Zredaguj wiersze materiału, zaczynając od wiersza zawierającego „The image size”, a kończąc na wierszu zawierającym „The width and” (oba włącznie), tak by „screenshot” zastąpić wszędzie przez „screen capture”, a resztę zostawić bez zmian. Obrazy pomiń w odpowiedzi.

- Dostarczone dane:
┌──
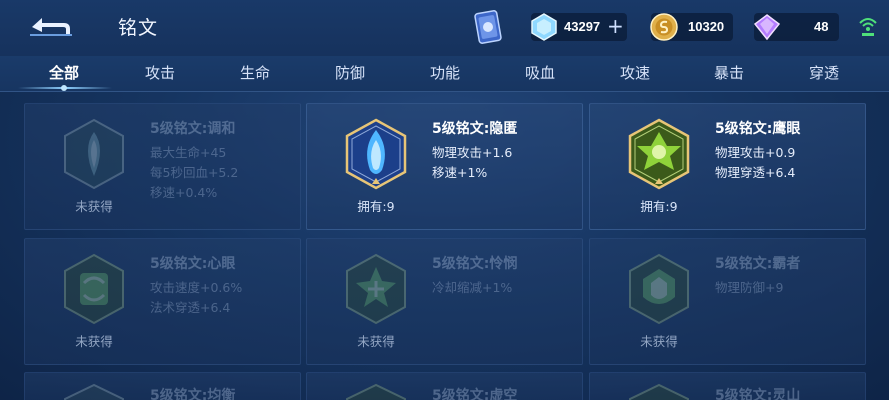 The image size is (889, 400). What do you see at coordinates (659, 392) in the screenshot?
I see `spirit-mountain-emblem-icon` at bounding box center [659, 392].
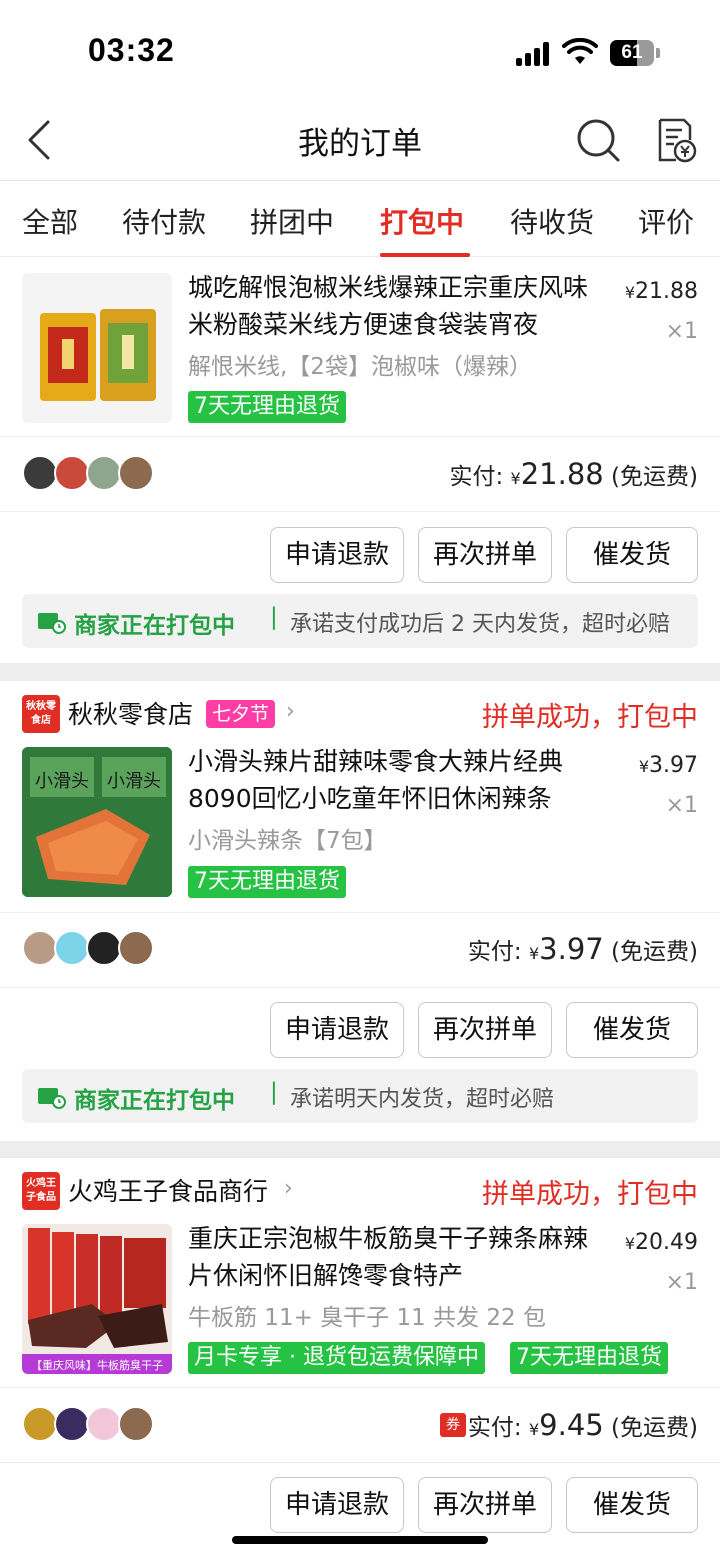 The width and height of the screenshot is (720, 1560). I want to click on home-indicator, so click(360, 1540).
└──
┌──
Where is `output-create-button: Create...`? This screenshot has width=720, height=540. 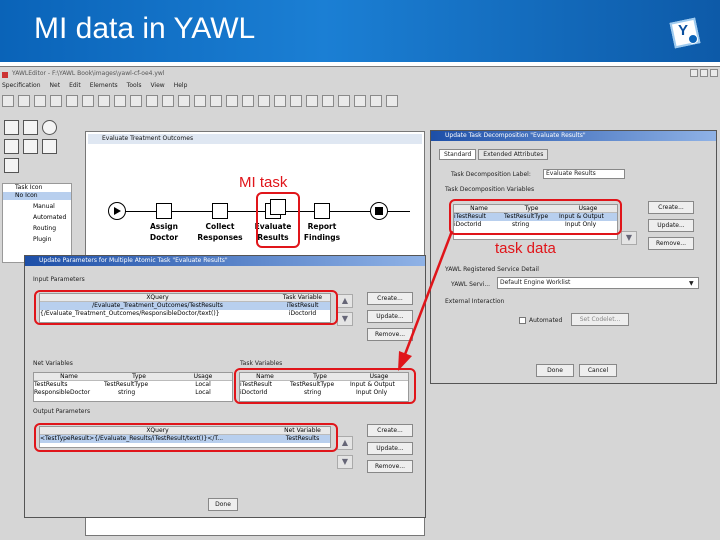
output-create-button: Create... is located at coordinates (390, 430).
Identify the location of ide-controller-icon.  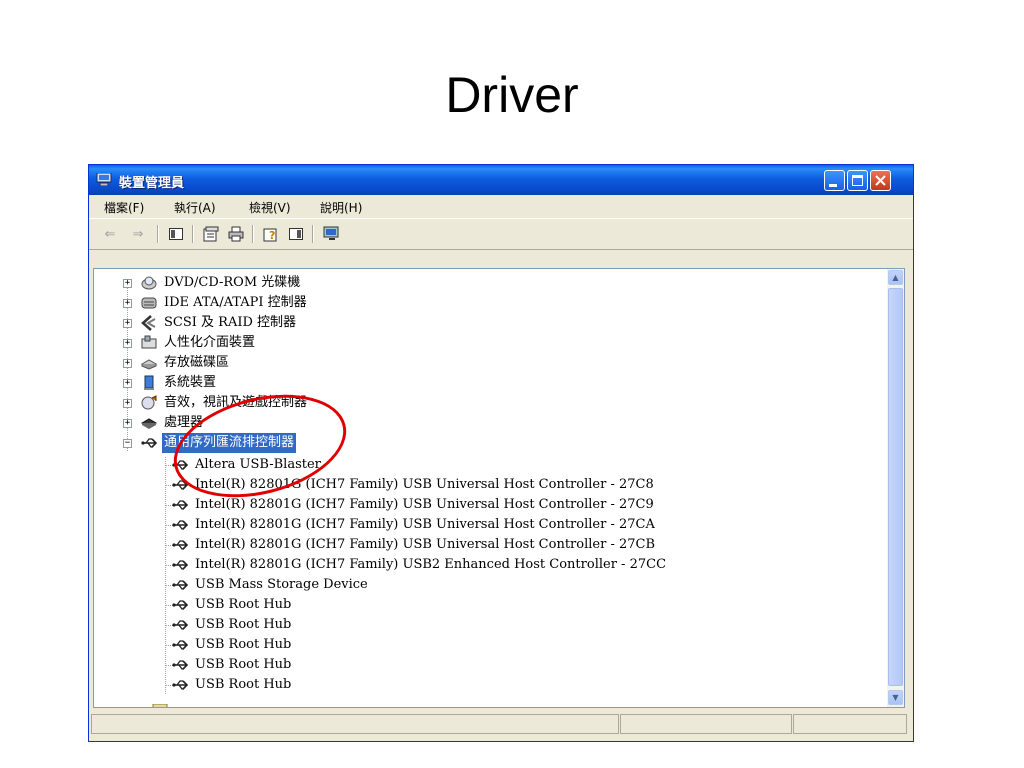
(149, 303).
└──
- Wynik zadania:
 The image size is (889, 400). What do you see at coordinates (659, 392) in the screen capture?
I see `spirit-mountain-emblem-icon` at bounding box center [659, 392].
 The width and height of the screen capture is (720, 1560). I want to click on home-indicator, so click(360, 1540).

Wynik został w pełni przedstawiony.